Imagine Mogi das Cruzes sem a Perimetral. Faça um exercício de abstração e se veja, sem conhecer a cidade, chegando de São Paulo, pela Mogi-Dutra, e tendo de ir até a Mogi-Bertioga. Você terá de se enroscar num centro de ruas estreitas, ficar parado ali entre a praça Sacadura Cabral e a rua Princesa Isabel de Bragança, até que o trânsito escoe na rua Ipiranga.

Ou volte alguns poucos anos no tempo e relembre o mesmo cenário. Era daquele jeito que Mogi parava, principalmente em fins de semana de verão e em feriados mais quentes. A Grande São Paulo passava por dentro da cidade.

Volte no tempo um pouco mais e perceba a luta que era ir para Suzano tendo de passar pelo centro da cidade, acessar a Voluntário Fernando Pinheiro Franco e seguir rumo à cidade vizinha, parando em um sem-número de semáforos.

Vá mais além no tempo, até 1985, e perceba que o conjunto de apartamentos do Jardim Maricá, no Rodeio, embora já populoso, era um fim de caminho.

Ali, a 1,8 km da Mogi-Guararema, havia uma fazenda, da então Companhia Suzano, no meio do caminho, e a ponte velha do Rodeio já existia, mas era precária, e o bairro Nova Mogilar, que não tinha esse nome, servia apenas para que aviõezinhos de controle remoto sobrevoassem em terreno plano e amplo.

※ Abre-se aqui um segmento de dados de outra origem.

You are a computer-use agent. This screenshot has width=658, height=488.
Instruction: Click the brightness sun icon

No distrito de Brás Cubas, entre as avenidas Francisco Ferreira Lopes e Japão, havia apenas o córrego do Gregório, a dividir, por exemplo, a Vila Cléo do Jardim Universo e quem tivesse de sair da SP-66 em direção à Vila Brasileira tinha de entrar nas “quebradas”, passar por ruas de terra e, às vezes, até atolar.

Progresso

O desenvolvimento veio no rastro da avenida Perimetral, que foi surgindo progressivamente e urbanizando seus arredores. O primeiro trecho da via Perimetral, da Mogi-Guararema ao Rodeio, ficou mantido em seu estado normal, porque é quase que uma servidão de passagem.

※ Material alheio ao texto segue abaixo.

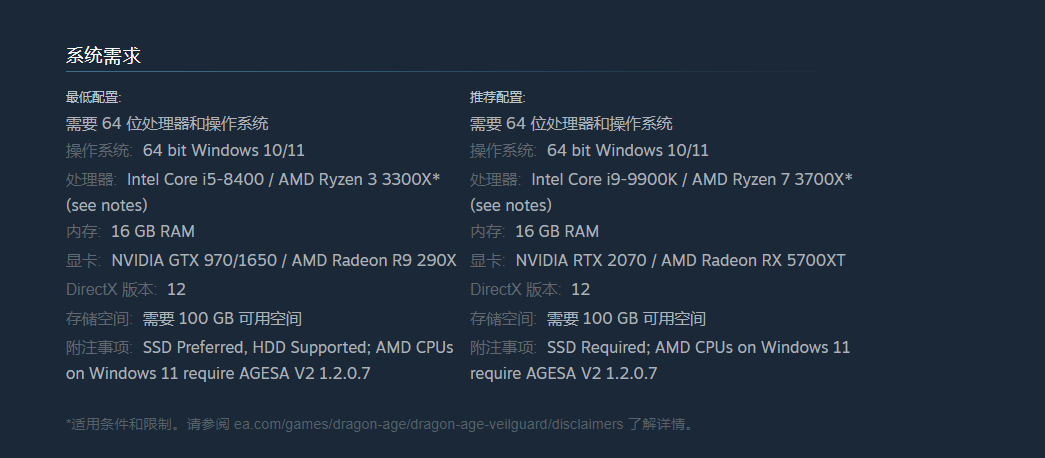
Task: Click "(see notes)" under minimum processor
Action: pos(107,205)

Mas o desenvolvimento em toda a extensão da avenida Lothar Waldemar Hoenne foi notado nos primeiros anos de Perimetral e foi se consolidando até chegar aos dias de hoje.

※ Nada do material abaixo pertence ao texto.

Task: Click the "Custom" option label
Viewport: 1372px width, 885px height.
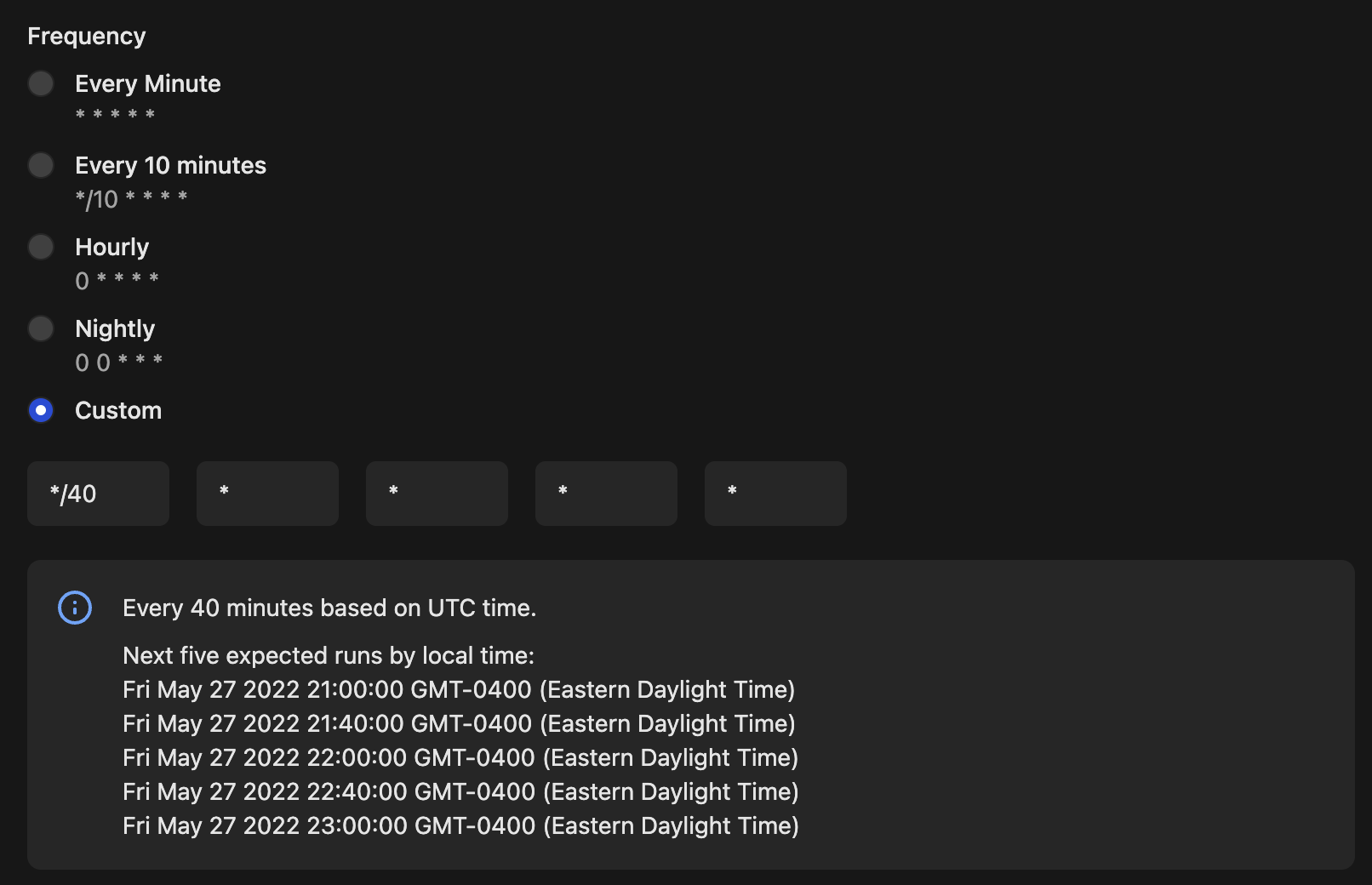Action: (x=118, y=410)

Nada parecido, no entanto, com a expansão às margens da avenida Henrique Perez, em Brás Cubas. Ali surgiu, no fim dos anos 90, uma unidade da rede Extra, postos de gasolina, comércios variados e, por último, uma filial da rede Alabarce de supermercados. Explica-se: ali verdadeiramente é o caminho do mar, uma via que leva-e-traz à Mogi-Bertioga.